The model sees sequences of words or speaking style, and determines that these patterns are more likely to be seen in people who are depressed or not depressed […] Then, if it sees the same sequences in new subjects, it can predict if they’re depressed too.”

Tuka Alhanai

Study co-author James Glass, a senior research scientist in CSAIL, also commented on the findings at the time. “Every patient will talk differently,” he said, “and if the model sees changes, maybe it will be a flag to the doctors […] This is a step forward in seeing if we can do something assistive to help clinicians.”

Other researchers have used computer algorithms to study half-a-million Facebook status updates to detect “depression-associated language markers,” such as emotive cues or greater use of first-person pronouns, like “I” or “me.”

Arthritis gloves and inclusive design

Of course, empathetic technology can enhance not only our understanding of psychological conditions but also that of physical ones.

An experiment that Crum and her team conducted used arthritis simulation gloves to create an empathetic experience for a group of participants. The researchers then asked these participants to design the menu of an app, bearing in mind that its users would have arthritis.

The participants in the arthritis simulation group designed a wholly different user experience from those in the group who could not empathize with their users. People in the former group eliminated features like drop-down menus, for instance, which are hard to engage with for those with digit mobility problems.

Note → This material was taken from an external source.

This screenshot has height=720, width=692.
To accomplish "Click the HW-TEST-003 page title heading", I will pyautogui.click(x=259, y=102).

The gloves were the result of 10 years of research into “inclusive design,” an effort led by John Clarkson, a professor of engineering design at the University of Cambridge, U.K., and Roger Coleman, a professor emeritus of inclusive design at London’s Royal College of Art.

In the video below, Sam Waller — a researcher with the Inclusive Design Group at the Cambridge Engineering Design Centre — uses the arthritis gloves to show how difficult an action as simple as opening a pack of post-its can be for those living with the condition.

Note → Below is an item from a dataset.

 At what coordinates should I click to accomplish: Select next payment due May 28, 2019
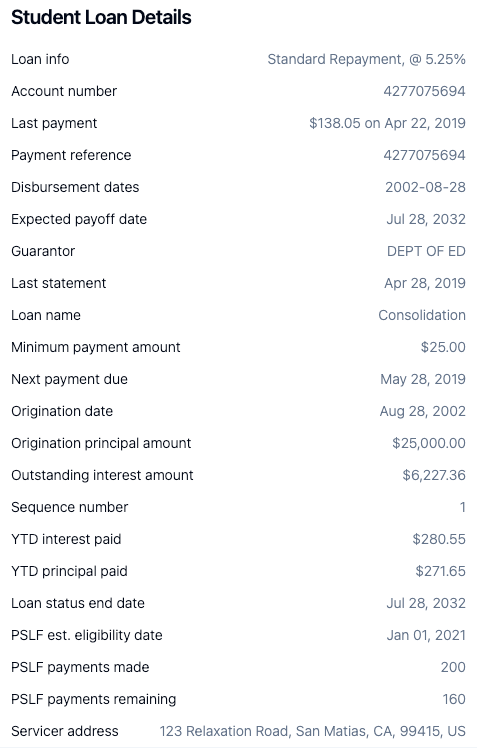[423, 379]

Waller also uses a pair of glasses to simulate vision problems, and other researchers have used immersive technology, such as virtual reality simulators, to recreate the experience of living with “age-related macular degeneration, glaucoma, protanopia, and diabetic retinopathy.”

Towards an ‘era of the empath’

We are moving towards “the era of the empath,” as Poppy Crum has dubbed it — an era where “technology will know more about us than we do,” but also an era where we will know more about each other than ever before.

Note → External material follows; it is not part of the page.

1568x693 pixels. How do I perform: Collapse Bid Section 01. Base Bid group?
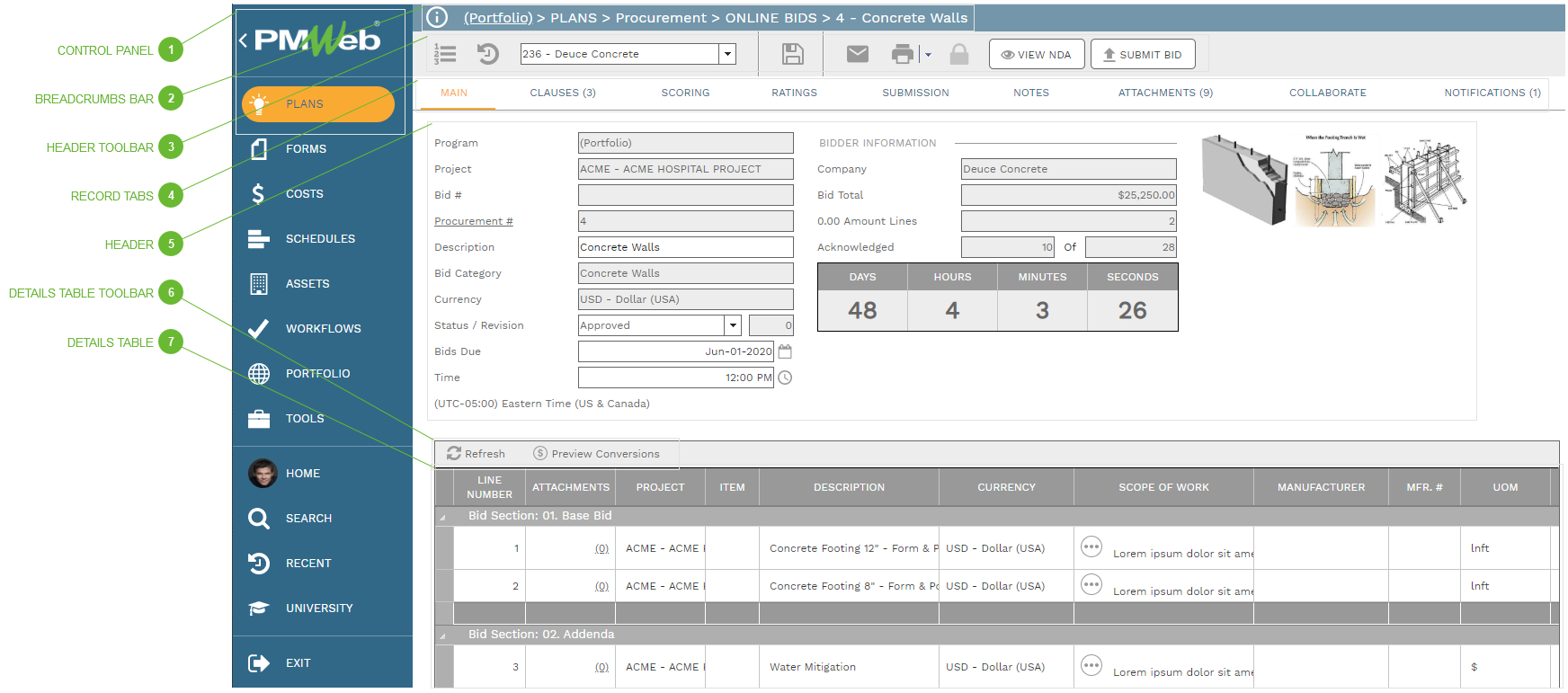[x=442, y=517]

Consumer technology will know more about our mental and physical wellness than many clinical visits.”

Poppy Crum

Combining machine learning with sensing technology and the vast amounts of data it can gather offers great opportunities for physicians, writes the scientist. “Here are just a few other examples of how this might play out,” she notes.

“By combining drug regimens with empathetic technology, doctors gain a closed feedback loop of data from the patient, changing drugs and therapies based on your signals.”

“Or, weeks before you go in for knee surgery, your orthopedic surgeon can gather much more data about your gait and how you use your knees in ways that may benefit from different considerations during your physical therapy rehabilitation post-surgery,” she continues.

At Wired Health, Crum seemed to have convinced her audience that artificial technology, coupled with AI, can drastically improve our lives, rather than hinder them — a point the scientist drives home in many of her previous articles.

[AI] is often feared because people think it will replace who we are. With empathetic technology, AI can make us better, not replace us. It can also assure us and our doctors that the interventions they prescribe are actually solving the problems we have.”